Something I've noticed from being a web developer, looking out on the vast horizon of development platforms, is that being a web developer has a very unique set of challenges. I think that a lot of them arise from two factors. One is our best feature and the other is a fixable problem.
1) ""anyone can make a web browser""
2) the Web has no versioning system
The first problem, as I mentioned earlier, is actually our biggest feature but the problem arises because the user expectation is that our site, (full functionality aside) needs to "just work" in a way that at at the bare minimum, fails gracefully telling the user something about the status of the device they're on and if they can use the site.
The second is fixable. And no, I'm not proposing we have a Web 2, Web 3, etc. It's amazing that there isn't an order to the Web APIs such that vendors can implement them in the order that makes the most sense for the hardware the browser will be running on. However, from both a developers' and a potential new browser's perspective the fact that the progress of most specs can only be tracked through a Git commit history.

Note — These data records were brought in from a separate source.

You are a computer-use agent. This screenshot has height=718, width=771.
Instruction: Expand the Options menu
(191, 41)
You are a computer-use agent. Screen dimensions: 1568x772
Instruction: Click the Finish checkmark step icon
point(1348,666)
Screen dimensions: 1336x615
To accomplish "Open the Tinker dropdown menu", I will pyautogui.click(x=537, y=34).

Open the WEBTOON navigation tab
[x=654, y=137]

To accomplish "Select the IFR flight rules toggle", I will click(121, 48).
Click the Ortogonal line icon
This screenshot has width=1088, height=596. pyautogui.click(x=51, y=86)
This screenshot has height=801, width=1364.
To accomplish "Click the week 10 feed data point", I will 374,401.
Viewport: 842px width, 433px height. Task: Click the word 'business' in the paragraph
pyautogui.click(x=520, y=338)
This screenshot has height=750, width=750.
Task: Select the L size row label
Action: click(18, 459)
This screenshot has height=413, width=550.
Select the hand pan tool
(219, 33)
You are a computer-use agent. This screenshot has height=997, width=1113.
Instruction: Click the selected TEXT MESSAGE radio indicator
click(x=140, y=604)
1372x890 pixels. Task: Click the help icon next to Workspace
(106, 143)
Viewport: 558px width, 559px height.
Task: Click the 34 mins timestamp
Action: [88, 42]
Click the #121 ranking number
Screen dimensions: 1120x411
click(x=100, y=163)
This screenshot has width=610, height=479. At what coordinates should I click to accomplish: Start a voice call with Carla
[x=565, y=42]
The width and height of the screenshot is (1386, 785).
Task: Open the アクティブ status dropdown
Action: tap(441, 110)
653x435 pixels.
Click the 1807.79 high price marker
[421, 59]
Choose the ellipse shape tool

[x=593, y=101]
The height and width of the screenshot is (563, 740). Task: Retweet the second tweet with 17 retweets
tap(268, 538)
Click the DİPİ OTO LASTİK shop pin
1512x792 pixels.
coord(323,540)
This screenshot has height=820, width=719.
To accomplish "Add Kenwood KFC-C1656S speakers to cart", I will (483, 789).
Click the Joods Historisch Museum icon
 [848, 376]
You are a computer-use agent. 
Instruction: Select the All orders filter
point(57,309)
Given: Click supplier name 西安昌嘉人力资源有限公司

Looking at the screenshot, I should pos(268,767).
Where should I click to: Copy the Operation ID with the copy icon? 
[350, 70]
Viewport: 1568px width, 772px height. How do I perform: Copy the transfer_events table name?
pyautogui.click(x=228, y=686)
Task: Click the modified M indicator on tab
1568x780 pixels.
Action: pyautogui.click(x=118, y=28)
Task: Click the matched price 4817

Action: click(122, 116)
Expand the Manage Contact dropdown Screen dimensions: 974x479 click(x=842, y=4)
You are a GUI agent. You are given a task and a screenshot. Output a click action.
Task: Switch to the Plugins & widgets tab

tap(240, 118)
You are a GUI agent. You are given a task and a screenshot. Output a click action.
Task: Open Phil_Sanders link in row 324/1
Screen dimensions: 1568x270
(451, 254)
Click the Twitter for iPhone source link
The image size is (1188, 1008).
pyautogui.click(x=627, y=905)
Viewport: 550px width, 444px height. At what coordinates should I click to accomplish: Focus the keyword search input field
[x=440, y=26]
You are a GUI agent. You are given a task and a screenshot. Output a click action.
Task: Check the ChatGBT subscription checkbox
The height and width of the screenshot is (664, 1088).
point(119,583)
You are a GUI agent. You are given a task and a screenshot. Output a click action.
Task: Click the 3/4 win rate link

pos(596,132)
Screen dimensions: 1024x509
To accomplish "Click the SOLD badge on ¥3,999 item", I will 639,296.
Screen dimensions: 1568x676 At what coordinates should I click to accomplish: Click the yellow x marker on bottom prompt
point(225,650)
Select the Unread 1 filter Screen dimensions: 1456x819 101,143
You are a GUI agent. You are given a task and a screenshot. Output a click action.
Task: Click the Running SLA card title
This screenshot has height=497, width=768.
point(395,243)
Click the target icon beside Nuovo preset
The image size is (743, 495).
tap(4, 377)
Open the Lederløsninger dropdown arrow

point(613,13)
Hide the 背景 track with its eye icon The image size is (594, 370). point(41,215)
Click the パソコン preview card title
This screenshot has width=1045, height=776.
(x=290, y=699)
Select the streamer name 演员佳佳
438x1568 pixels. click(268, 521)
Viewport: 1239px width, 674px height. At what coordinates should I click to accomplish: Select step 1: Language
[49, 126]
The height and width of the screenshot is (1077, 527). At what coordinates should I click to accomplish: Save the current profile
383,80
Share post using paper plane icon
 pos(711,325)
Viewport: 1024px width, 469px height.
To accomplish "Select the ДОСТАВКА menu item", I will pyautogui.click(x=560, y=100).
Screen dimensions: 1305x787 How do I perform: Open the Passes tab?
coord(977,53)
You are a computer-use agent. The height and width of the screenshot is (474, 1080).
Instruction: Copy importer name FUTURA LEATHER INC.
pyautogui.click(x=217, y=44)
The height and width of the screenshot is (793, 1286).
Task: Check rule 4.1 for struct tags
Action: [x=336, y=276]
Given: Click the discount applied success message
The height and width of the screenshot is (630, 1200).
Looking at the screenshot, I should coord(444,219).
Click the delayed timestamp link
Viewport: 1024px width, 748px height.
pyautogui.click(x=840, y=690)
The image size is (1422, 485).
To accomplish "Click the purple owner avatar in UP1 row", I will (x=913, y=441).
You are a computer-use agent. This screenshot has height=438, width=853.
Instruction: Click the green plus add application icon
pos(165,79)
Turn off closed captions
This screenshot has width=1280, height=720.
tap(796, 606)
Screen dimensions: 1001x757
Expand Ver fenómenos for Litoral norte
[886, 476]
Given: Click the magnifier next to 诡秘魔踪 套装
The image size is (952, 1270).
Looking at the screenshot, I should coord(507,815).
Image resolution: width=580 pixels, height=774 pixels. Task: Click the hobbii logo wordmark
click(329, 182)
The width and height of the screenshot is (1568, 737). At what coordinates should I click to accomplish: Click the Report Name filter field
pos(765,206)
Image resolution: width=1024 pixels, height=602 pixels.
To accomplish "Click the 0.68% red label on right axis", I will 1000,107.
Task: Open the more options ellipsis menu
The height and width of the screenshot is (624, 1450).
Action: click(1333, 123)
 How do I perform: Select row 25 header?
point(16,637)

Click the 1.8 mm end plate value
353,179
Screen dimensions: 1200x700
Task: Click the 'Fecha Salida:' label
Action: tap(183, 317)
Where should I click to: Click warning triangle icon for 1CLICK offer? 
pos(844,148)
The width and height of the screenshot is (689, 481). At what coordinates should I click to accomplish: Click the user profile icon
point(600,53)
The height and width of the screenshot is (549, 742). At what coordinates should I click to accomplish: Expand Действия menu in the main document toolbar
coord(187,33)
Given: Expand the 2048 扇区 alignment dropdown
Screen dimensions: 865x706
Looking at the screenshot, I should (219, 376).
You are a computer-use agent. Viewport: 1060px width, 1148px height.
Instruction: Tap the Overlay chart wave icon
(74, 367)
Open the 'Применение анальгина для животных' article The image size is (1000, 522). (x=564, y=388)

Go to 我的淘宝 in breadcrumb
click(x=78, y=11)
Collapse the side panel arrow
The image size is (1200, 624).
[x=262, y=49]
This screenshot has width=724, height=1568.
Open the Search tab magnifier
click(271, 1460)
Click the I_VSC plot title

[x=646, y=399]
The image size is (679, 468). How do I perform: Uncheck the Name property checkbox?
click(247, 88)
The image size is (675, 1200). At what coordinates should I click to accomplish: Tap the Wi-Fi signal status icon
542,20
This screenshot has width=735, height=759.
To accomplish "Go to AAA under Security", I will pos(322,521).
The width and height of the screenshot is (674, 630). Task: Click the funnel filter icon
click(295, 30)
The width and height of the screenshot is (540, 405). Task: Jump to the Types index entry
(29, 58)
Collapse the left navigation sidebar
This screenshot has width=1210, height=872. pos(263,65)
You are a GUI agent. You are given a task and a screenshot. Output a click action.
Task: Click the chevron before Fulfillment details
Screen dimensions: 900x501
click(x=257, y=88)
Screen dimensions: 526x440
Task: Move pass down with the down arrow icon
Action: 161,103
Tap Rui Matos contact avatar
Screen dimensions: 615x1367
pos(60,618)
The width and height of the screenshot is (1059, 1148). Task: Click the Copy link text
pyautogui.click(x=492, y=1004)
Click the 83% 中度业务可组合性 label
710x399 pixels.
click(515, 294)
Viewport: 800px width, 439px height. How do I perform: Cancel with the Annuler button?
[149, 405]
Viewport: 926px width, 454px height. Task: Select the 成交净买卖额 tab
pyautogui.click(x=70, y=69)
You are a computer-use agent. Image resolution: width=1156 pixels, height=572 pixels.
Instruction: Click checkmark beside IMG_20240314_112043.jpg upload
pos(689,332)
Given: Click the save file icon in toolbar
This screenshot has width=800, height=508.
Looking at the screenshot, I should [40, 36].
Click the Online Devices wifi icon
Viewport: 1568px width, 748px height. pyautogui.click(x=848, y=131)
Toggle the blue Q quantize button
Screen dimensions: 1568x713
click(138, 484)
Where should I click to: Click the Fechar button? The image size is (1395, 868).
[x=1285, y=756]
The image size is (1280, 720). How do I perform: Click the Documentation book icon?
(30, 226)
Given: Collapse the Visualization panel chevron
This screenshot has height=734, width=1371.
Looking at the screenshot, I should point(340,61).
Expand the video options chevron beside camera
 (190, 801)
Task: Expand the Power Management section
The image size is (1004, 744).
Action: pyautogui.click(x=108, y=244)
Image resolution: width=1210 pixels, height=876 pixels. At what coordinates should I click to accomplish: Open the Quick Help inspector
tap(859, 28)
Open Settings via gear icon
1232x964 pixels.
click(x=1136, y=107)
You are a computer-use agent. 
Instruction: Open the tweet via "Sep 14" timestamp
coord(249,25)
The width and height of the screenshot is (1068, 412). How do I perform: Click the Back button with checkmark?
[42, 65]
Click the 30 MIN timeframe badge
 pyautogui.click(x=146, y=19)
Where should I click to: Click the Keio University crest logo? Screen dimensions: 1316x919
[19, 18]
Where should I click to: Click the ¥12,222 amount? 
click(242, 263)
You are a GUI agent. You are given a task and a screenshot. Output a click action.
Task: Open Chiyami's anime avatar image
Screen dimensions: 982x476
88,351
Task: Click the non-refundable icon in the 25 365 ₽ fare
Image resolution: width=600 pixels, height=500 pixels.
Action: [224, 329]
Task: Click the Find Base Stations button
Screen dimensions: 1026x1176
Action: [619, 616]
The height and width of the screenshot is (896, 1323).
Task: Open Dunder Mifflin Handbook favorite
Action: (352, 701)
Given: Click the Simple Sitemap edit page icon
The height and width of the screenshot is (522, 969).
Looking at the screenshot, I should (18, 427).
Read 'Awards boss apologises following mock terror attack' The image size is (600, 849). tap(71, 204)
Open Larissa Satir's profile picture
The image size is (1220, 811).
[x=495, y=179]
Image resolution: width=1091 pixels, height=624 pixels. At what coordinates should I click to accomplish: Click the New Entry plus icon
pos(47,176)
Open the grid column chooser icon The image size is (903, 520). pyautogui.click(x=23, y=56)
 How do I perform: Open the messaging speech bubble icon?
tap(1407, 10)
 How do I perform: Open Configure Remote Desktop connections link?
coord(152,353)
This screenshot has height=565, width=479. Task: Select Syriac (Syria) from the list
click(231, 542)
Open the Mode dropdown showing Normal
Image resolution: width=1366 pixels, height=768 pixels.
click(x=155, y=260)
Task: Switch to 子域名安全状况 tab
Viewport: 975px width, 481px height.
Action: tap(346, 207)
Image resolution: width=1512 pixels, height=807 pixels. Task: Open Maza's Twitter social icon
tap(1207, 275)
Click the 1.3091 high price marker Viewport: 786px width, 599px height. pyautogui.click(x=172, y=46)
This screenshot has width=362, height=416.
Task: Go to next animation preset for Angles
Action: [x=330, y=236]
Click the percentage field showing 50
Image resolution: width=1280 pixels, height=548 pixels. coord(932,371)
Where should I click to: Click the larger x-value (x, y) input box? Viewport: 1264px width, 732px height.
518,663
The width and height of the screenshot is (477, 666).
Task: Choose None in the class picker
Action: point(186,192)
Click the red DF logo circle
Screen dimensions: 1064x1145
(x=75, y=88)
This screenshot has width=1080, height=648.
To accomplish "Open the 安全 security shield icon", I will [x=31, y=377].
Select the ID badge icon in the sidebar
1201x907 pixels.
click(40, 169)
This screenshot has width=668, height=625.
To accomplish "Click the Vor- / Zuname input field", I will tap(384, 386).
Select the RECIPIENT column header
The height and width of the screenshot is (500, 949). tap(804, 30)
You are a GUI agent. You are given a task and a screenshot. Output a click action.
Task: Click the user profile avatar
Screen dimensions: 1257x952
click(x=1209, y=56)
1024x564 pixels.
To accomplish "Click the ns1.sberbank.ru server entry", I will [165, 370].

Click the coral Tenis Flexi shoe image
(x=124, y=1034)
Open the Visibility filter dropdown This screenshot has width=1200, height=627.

ECMAScript itself and most CSS features don't particularly have this problem, but HTML and a lot of the Web API extensions to JavaScript run into the issue above
The WHATWG says they don't want to publish a spec with problems. And I get it. No one does, but what version numbers do is give developers a baseline of reference for what functions and features are available for their disposal. It would also give new and current browser developers checkpoints of functionality to tackle so that they could focus their efforts better. It would set up a way for the browser to know "hey this site wants WebUSB 2, but I know I only support v1, I should tell the user!"